PSA Hash Collisions in competitive programming

Focusing on the basics is important. Here is one example -

A lot of people were hacked on problem C in yesterday’s codeforces div3 round. The reason was very simple. Hash collisions.

When beginners start competitive programming, they learn that hashmap (namely unordered_map/unordered_set in C++ and dictionaries in Python) have O(1) time complexity, while height-balanced binary search-based (namely map/set) has O(logN) time complexity.

So why use map with O(logN) time complexity, when we can use unordered_map with O(1) time complexity and optimise our code? Pretty simple right?
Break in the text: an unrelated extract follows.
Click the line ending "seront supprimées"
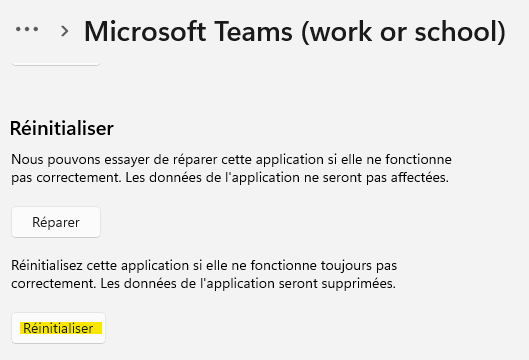 [203, 284]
What beginners don’t focus on is why this is O(1) time complexity. Why does a normal map exist? And what are the tradeoffs of using one over the other?
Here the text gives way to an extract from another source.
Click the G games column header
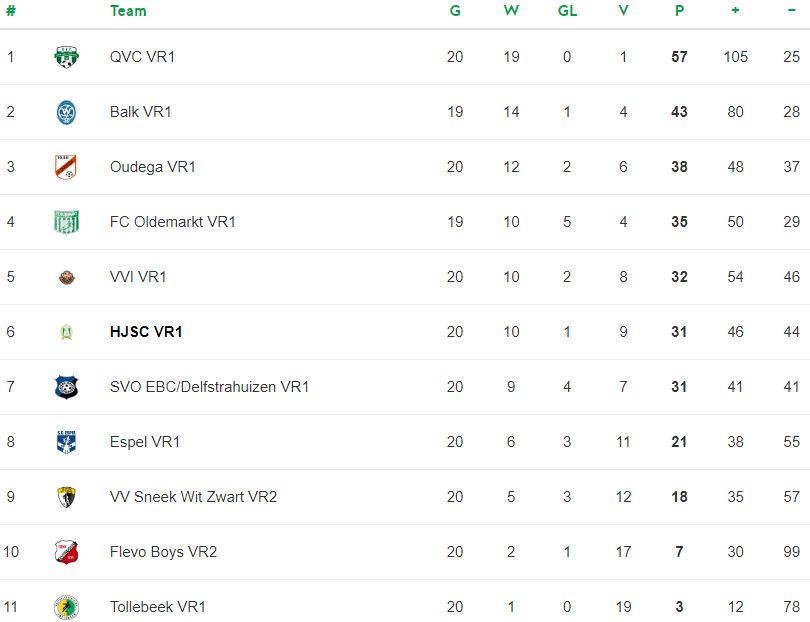 [x=455, y=11]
Just like insurance policies have “TnC apply” written in fine print. Unordered_map also has such fine prints.

On average, they are O(1), but in the worst case, they can be O(n) if hash collisions happen.
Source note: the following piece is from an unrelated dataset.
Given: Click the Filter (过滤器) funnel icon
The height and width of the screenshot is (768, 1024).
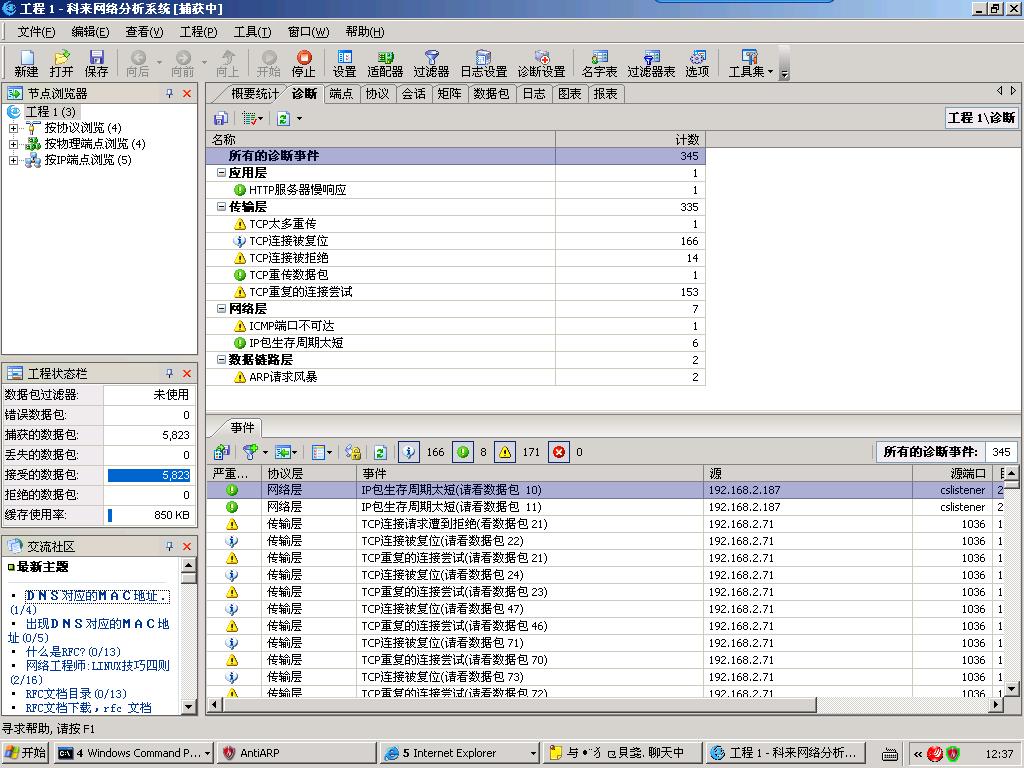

In fact, it is possible to construct such test cases where time taken will be O(n). LGM neal has shared how to construct such testcases, and following the same procedure people have also discovered how to create anti hash table tests for Python dictionary.

On personal note, among 5000+ problems I have solved so far, only once I have used unordered_map, I knew very well why I’m using it, and using map did gave TLE on that problem.

The high constant hidden behind O(1) and considering how easy it is to hack unordered_map, it’s not worth using unordered_map over the map trying to decrease time complexity.

one should always use map/set over unordered_map/unordered_set unless they know why they need unordered_map/unordered_set.